::: DOCUMENT TEXT

The Court of Appeal, holding to the contrary, relied heavily on People v. Cooper, supra, 53 Cal.3d 1158, 282 Cal.Rptr. 450, 811 P.2d 742 (hereafter Cooper ), in which we addressed the duration of robbery for purposes of aiding and abetting. We held that the asportation element of robbery, although satisfied by slight movement, continues until the loot has been carried away to a place of temporary safety. A person therefore commits robbery as an aider and abettor if, all other elements being also satisfied, the person “form[s] the intent to facilitate or encourage commission of the robbery prior to or during the carrying away of the loot to a place of temporary safety.” (Id. at p. 1165, 282 Cal.Rptr. 450, 811 P.2d 742, italics in original, fn. omitted.) Although Cooper briefly discussed the “escape rule” applicable to robbery for purposes of felony murder (id. at pp. 1166-1167, 282 Cal.Rptr. 450, 811 P.2d 742),3 the majority there had no occasion to address, and did not address, any question regarding one robber's complicity in the homicidal act of another. Indeed, in People v. Montoya (1994) 7 Cal.4th 1027, 31 Cal.Rptr.2d 128, 874 P.2d 903, where we followed Cooper to reach a similar conclusion as to the duration of burglary for aiding and abetting purposes, we expressly limited our holding to complicity in the burglary itself, reserving the issue of “an aider and abettor's liability for murder upon a theory of felony murder in which the underlying felony is burglary.” (Id. at p. 1046, fn. 9, 31 Cal.Rptr.2d 128, 874 P.2d 903.)

::::::
::: INFORMATION PROVIDED

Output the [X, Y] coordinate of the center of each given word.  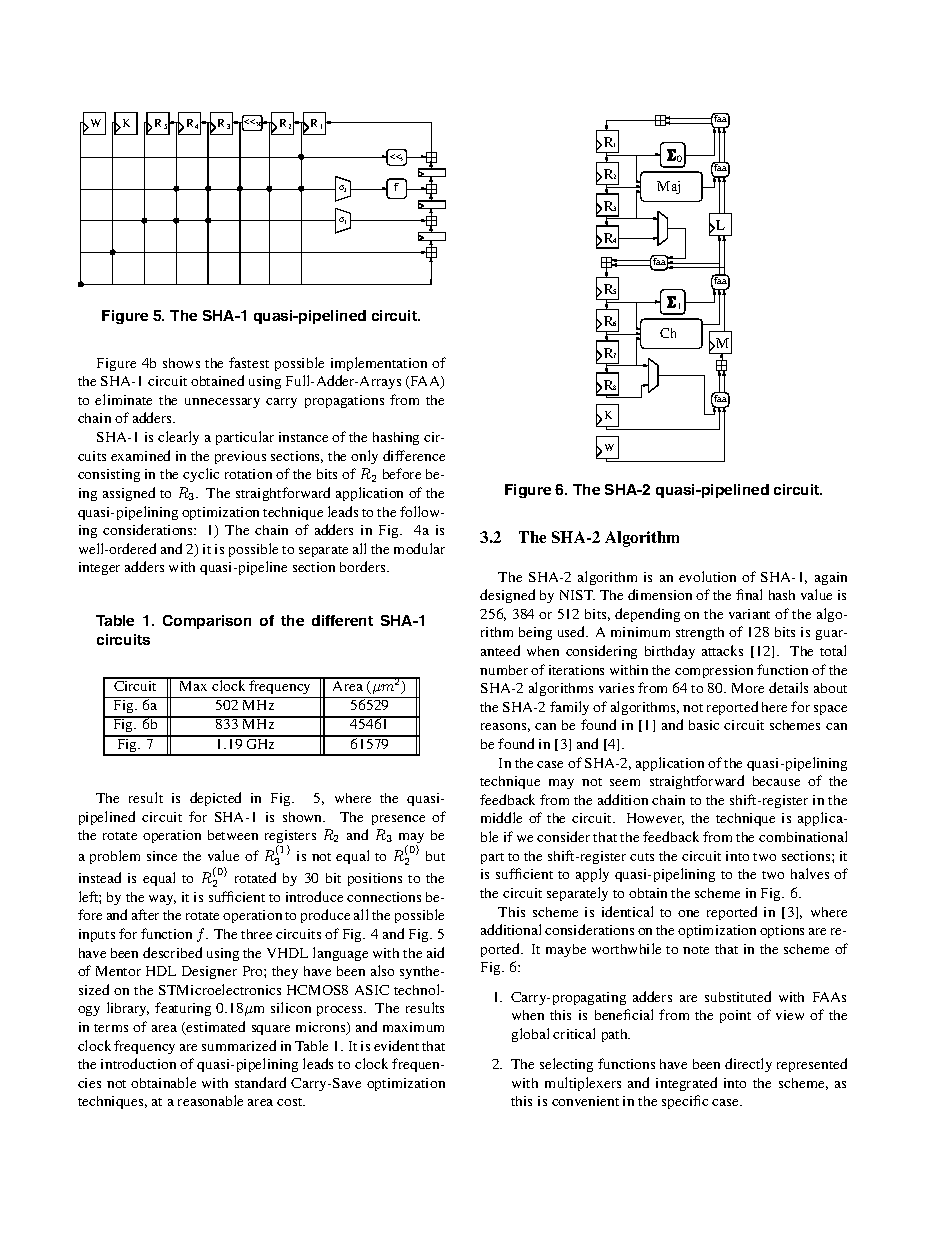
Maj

::::::
::: INFORMATION PROVIDED

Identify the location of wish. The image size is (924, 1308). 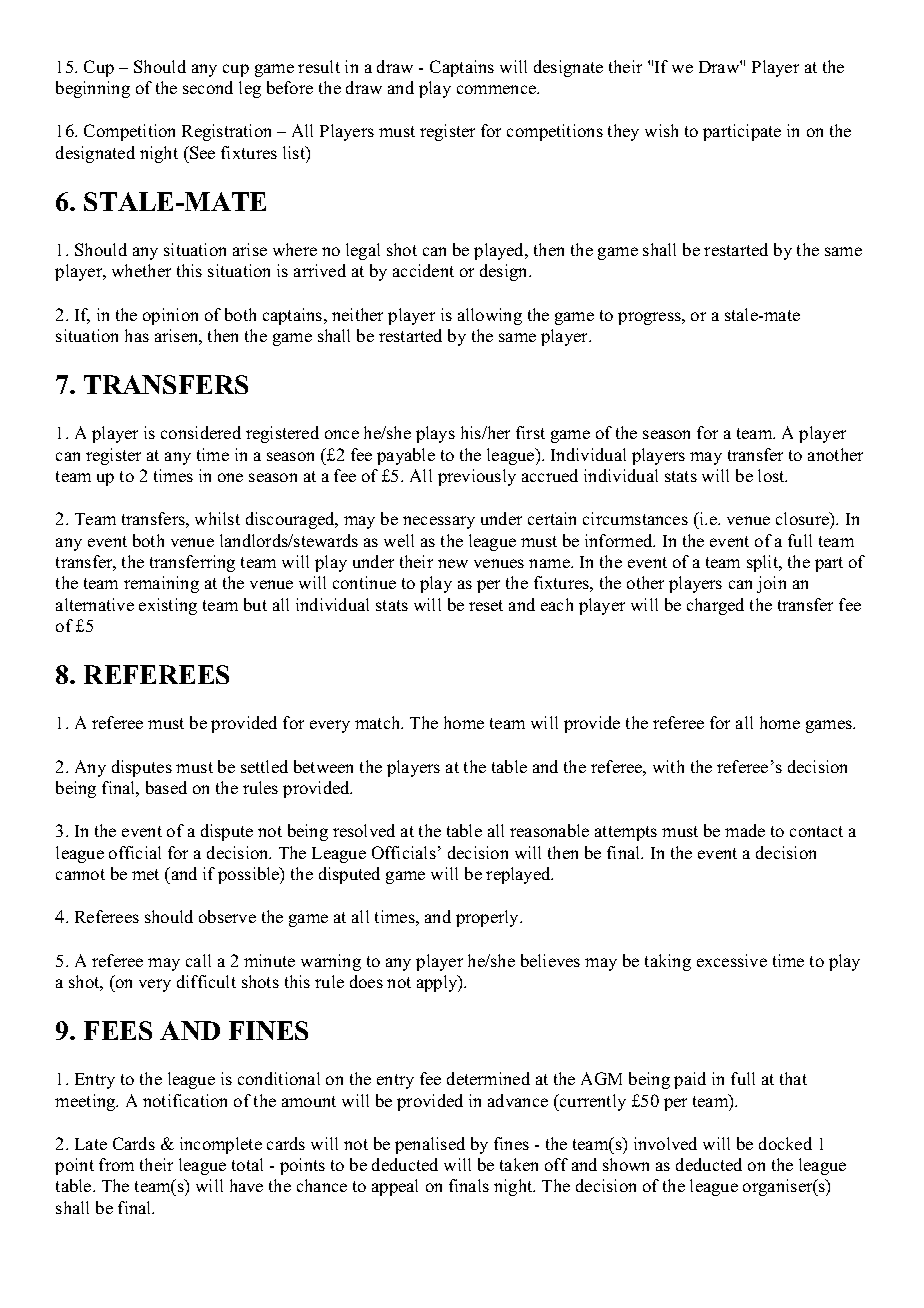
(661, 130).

::::::

Echo the entire passage on aiding and abetting in robbery cases, word for word. Work only from the passage on aiding and abetting in robbery cases, ignoring the items.

The Court of Appeal, holding to the contrary, relied heavily on People v. Cooper, supra, 53 Cal.3d 1158, 282 Cal.Rptr. 450, 811 P.2d 742 (hereafter Cooper ), in which we addressed the duration of robbery for purposes of aiding and abetting. We held that the asportation element of robbery, although satisfied by slight movement, continues until the loot has been carried away to a place of temporary safety. A person therefore commits robbery as an aider and abettor if, all other elements being also satisfied, the person “form[s] the intent to facilitate or encourage commission of the robbery prior to or during the carrying away of the loot to a place of temporary safety.” (Id. at p. 1165, 282 Cal.Rptr. 450, 811 P.2d 742, italics in original, fn. omitted.) Although Cooper briefly discussed the “escape rule” applicable to robbery for purposes of felony murder (id. at pp. 1166-1167, 282 Cal.Rptr. 450, 811 P.2d 742),3 the majority there had no occasion to address, and did not address, any question regarding one robber's complicity in the homicidal act of another. Indeed, in People v. Montoya (1994) 7 Cal.4th 1027, 31 Cal.Rptr.2d 128, 874 P.2d 903, where we followed Cooper to reach a similar conclusion as to the duration of burglary for aiding and abetting purposes, we expressly limited our holding to complicity in the burglary itself, reserving the issue of “an aider and abettor's liability for murder upon a theory of felony murder in which the underlying felony is burglary.” (Id. at p. 1046, fn. 9, 31 Cal.Rptr.2d 128, 874 P.2d 903.)